Coordinator: P Leone
The immune deficiency (IMD) pathway is mostly required in the host defense against Gram-negative bacteria [Lemaitre et al., 1995] and is triggered by pathogen recognition receptors (PRRs) of the peptidoglycan recognition protein (PGRP) family, namely PGRP-LC [Chloe et al, 2002] [Gottar et al., 2002] and PGRP-LE [Takehana et al., 2004].
Regulation of the IMD pathway by PGRP-LF [Basbous et al., 2011].

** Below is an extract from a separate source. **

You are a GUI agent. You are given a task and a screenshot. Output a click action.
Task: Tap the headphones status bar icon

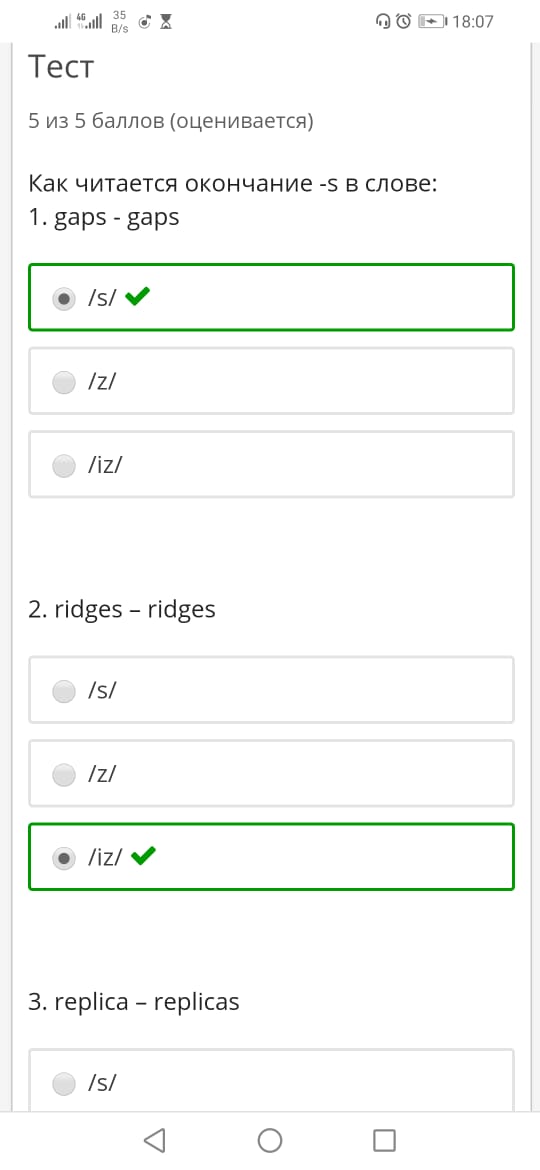(383, 22)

PGRP-LF is a specific negative regulator of the IMD pathway [Maillet et al., 2008]. PGRP-LF contains a 23-amino-acid intracellular tail, a transmembrane domain and two extracellular PGRP motifs (LFw and LFz). It was proposed that PGRP-LF acts as a decoy receptor by lowering the concentration of PGN. We have determined the crystal structure of the two PGRP domains constituting the ectodomain of PGRP-LF at 1.72 and 1.94 Å resolution. The structures show that the LFz and LFw domains do not have the classical PGN-docking groove that is found in other PGRP domains. Therefore they cannot directly interact with PGN, as confirmed by biochemical-binding assays. By using surface plasmon resonance (SPR) analysis, we showed that the PGRP-LF ectodomain interacts with the PGRP-LCx, the receptor of the IMD pathway. Thus, our results suggest a mechanism for downregulation of the IMD pathway based on the competition between PRGP-LCa and PGRP-LF for the binding to PGRP-LCx.

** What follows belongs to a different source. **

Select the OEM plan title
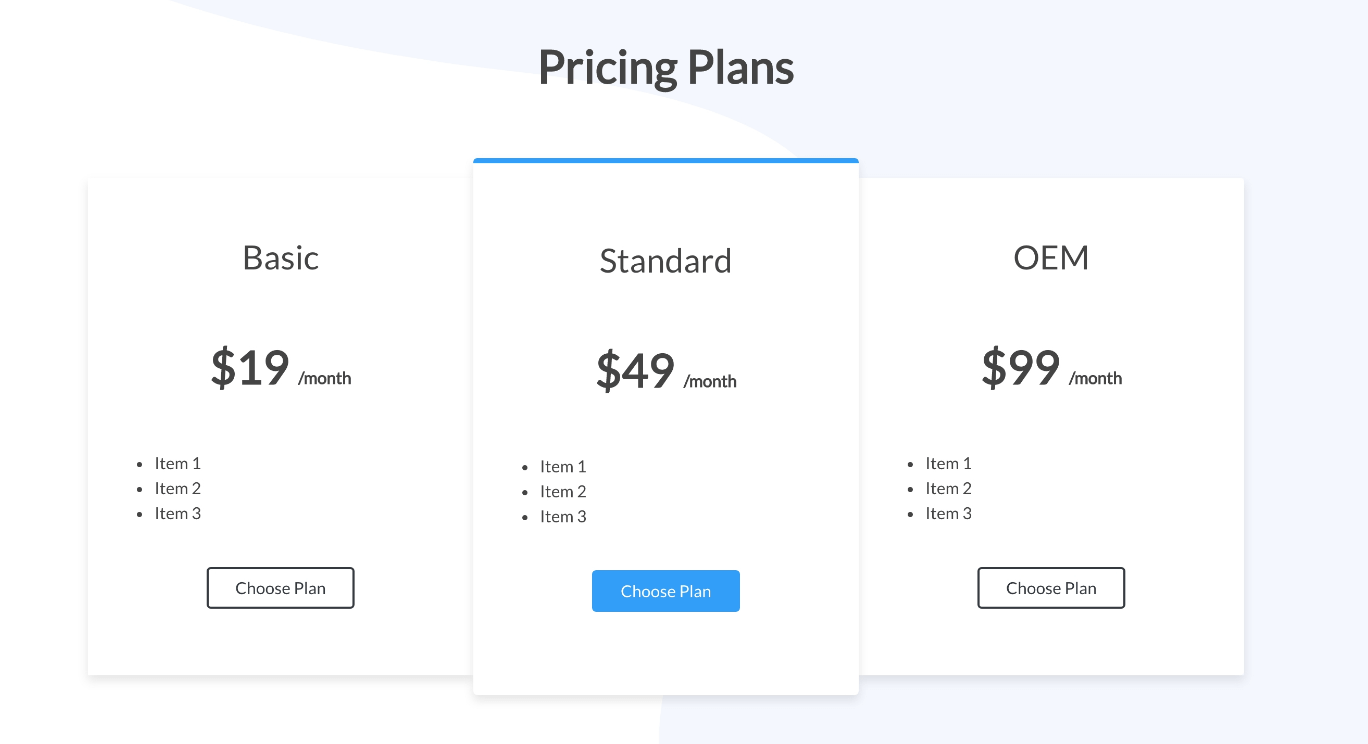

Antiviral response [Coste et al., 2012]
The Drosophila melanogaster gene CG11501 is up-regulated after septic injury and it has been shown that the JAK/STAT signaling pathway is involved in this induction [Boutros et al., 2002]. Furthermore, a genome-wide RNA interference screen in Drosophila cells identifies the CG11501 gene as a negative regulator of the JAK/STAT signaling pathway, although its precise molecular function is still unknown [Muller et al., 2005]. The CG11501 gene encodes a small cysteine-rich protein that we named Diedel. Diedel is 115 amino acids long and contains 10 cysteines. Strikingly, apart from Drosophila and the pea aphid Acyrthosiphon pisum, Diedel-related sequences were exclusively identified in insect DNA viruses of the Baculoviridae and Ascoviridae families. We have solved the crystal structure of Diedel at 1.15Å resolution by SIRAS using an iodo derivative. Diedel is composed of two sub domains SD1 and SD2. SD1 is made of an antiparallel β-sheet covered by an α-helix and displays a ferredoxin-like fold. SD2 reveals a new protein fold made of loops connected by four disulfide bridges. Further structural analysis identified conserved hydrophobic residues on the surface of Diedel that may constitute a potential binding site. The existence of two conformations, cis and trans, for the proline 52 may be of interest as prolyl peptidyl isomerisation has been shown to play a role in several physiological mechanisms. In conclusion we propose an extra cellular signaling function for Diedel, which is in accordance with its proposed role as negative regulator of the JAK/STAT signaling pathway.